- _Aim of the task_: In the records below, find the line containing "How do I perform: Click" and the line containing "Given: Click the conditions"; please repeat exactly the lines from one to the other, both included, and nothing more.
**** Record extracts
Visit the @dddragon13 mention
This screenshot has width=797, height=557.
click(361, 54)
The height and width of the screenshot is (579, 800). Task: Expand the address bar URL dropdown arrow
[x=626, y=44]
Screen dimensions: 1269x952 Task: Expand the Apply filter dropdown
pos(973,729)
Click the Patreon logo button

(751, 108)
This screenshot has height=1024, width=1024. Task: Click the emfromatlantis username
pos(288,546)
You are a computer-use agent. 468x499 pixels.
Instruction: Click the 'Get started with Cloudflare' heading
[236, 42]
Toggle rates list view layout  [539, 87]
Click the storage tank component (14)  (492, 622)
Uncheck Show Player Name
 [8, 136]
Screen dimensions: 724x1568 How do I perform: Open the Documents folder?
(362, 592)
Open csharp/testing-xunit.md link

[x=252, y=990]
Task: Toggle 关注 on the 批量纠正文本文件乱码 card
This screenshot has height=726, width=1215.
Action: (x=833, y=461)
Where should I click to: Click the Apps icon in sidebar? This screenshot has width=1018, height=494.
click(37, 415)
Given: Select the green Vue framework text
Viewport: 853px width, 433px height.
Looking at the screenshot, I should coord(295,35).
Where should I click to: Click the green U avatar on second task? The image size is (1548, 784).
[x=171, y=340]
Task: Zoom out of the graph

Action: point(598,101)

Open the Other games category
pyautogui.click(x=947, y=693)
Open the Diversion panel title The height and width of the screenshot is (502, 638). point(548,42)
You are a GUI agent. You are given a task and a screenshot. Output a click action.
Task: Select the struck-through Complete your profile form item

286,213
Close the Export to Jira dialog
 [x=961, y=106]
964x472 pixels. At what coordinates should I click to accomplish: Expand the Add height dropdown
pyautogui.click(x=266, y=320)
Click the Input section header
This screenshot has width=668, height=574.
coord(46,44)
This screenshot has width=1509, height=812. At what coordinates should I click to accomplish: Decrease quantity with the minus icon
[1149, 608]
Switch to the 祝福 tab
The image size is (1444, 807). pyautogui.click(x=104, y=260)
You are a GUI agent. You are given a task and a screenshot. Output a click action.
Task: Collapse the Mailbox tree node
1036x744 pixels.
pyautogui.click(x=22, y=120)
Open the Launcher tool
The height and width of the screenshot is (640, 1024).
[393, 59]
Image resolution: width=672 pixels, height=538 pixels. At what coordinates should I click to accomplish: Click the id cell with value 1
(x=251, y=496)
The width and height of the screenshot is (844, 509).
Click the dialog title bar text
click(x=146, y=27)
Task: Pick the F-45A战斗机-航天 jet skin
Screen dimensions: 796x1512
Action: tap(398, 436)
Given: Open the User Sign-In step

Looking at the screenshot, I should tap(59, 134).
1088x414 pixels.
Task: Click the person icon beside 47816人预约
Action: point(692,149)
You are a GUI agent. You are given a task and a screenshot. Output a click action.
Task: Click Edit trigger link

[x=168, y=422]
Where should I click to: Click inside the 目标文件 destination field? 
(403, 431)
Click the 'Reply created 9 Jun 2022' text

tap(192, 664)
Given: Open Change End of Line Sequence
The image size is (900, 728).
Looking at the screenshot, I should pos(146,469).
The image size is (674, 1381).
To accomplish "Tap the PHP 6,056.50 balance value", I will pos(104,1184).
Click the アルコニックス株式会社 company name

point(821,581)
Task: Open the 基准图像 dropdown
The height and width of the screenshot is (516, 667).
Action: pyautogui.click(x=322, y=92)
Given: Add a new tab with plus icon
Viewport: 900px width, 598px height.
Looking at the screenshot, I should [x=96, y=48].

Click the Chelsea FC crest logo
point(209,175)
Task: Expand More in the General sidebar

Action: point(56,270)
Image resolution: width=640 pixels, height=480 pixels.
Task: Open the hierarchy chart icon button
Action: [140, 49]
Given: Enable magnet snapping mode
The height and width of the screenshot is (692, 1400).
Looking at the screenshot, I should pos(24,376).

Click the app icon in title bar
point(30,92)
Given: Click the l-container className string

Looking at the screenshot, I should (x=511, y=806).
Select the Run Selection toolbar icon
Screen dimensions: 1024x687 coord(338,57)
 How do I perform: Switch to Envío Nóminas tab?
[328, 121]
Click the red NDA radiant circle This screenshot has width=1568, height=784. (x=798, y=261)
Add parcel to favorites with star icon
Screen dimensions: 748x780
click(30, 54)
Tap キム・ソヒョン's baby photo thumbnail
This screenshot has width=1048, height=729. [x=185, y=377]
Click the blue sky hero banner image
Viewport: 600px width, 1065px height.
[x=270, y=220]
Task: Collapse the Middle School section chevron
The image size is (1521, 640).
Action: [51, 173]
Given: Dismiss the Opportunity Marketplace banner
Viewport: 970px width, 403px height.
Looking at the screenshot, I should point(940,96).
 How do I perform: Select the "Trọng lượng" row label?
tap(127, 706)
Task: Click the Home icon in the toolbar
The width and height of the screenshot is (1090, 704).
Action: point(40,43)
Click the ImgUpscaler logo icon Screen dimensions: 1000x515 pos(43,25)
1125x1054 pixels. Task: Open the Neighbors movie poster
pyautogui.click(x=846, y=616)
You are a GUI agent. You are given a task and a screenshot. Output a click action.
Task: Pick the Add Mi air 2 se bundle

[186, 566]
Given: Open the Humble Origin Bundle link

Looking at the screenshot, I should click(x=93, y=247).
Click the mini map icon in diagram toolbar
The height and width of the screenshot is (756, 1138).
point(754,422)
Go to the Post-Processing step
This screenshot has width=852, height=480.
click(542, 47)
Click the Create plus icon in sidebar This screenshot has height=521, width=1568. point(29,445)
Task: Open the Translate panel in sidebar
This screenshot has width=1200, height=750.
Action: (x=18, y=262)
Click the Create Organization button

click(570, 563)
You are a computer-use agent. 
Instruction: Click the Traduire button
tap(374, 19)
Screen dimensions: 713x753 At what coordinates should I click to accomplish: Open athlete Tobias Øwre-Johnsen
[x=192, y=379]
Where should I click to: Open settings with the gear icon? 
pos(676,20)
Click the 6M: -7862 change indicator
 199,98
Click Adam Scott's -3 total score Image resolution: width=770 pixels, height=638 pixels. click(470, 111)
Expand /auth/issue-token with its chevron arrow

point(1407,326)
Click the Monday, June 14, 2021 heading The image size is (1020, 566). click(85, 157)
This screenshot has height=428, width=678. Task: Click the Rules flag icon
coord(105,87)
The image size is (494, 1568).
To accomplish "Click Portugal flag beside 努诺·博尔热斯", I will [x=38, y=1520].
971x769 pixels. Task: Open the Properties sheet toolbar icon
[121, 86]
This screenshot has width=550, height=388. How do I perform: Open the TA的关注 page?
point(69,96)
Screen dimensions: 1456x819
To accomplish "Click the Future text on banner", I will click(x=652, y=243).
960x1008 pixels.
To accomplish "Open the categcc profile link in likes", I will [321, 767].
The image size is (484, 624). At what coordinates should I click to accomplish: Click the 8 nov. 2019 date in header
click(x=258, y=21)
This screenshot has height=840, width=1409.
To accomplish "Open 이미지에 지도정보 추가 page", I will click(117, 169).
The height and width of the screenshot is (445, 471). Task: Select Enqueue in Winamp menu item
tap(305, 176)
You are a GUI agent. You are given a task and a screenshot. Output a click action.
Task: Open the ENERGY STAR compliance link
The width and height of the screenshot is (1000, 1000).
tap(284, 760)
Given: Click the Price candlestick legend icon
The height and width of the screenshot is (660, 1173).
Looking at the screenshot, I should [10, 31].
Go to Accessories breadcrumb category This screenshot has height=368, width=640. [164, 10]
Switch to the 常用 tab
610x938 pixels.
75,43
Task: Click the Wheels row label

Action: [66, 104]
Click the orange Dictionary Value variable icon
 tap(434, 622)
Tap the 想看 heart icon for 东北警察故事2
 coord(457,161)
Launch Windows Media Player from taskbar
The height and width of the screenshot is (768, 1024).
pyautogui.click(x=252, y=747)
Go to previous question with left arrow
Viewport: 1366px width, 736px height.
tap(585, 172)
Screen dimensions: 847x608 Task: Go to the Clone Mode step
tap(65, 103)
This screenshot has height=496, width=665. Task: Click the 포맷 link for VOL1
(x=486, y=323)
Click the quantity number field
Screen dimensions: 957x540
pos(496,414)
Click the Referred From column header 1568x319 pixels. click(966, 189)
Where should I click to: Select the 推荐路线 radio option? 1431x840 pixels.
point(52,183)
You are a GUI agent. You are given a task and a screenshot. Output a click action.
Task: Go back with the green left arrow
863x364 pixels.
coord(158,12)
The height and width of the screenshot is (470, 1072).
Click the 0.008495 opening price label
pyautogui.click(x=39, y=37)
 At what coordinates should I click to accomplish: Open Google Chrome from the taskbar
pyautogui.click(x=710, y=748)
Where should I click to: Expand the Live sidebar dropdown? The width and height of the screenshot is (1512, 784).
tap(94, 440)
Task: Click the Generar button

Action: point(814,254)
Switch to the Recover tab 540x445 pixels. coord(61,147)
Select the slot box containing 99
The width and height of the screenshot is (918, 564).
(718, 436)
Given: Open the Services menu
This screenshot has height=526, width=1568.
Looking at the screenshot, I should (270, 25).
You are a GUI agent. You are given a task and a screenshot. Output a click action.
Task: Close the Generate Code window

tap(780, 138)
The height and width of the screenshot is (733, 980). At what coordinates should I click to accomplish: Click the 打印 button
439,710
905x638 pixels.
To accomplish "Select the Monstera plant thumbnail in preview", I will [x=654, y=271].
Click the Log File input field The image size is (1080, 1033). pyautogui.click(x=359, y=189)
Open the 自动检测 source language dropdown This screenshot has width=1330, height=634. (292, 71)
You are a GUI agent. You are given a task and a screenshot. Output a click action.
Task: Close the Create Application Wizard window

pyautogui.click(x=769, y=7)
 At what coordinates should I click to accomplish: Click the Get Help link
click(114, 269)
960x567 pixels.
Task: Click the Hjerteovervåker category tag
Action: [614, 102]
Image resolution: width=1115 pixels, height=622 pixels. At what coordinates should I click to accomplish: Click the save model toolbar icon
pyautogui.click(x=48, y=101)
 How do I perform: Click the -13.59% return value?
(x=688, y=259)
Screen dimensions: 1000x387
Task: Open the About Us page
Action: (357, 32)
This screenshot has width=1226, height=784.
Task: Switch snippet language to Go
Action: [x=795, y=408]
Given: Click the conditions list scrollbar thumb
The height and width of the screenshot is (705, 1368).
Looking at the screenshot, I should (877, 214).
********
- _Solution to this task_:
 How do I perform: Click the -13.59% return value?
(x=688, y=259)
Screen dimensions: 1000x387
Task: Open the About Us page
Action: (357, 32)
This screenshot has width=1226, height=784.
Task: Switch snippet language to Go
Action: [x=795, y=408]
Given: Click the conditions list scrollbar thumb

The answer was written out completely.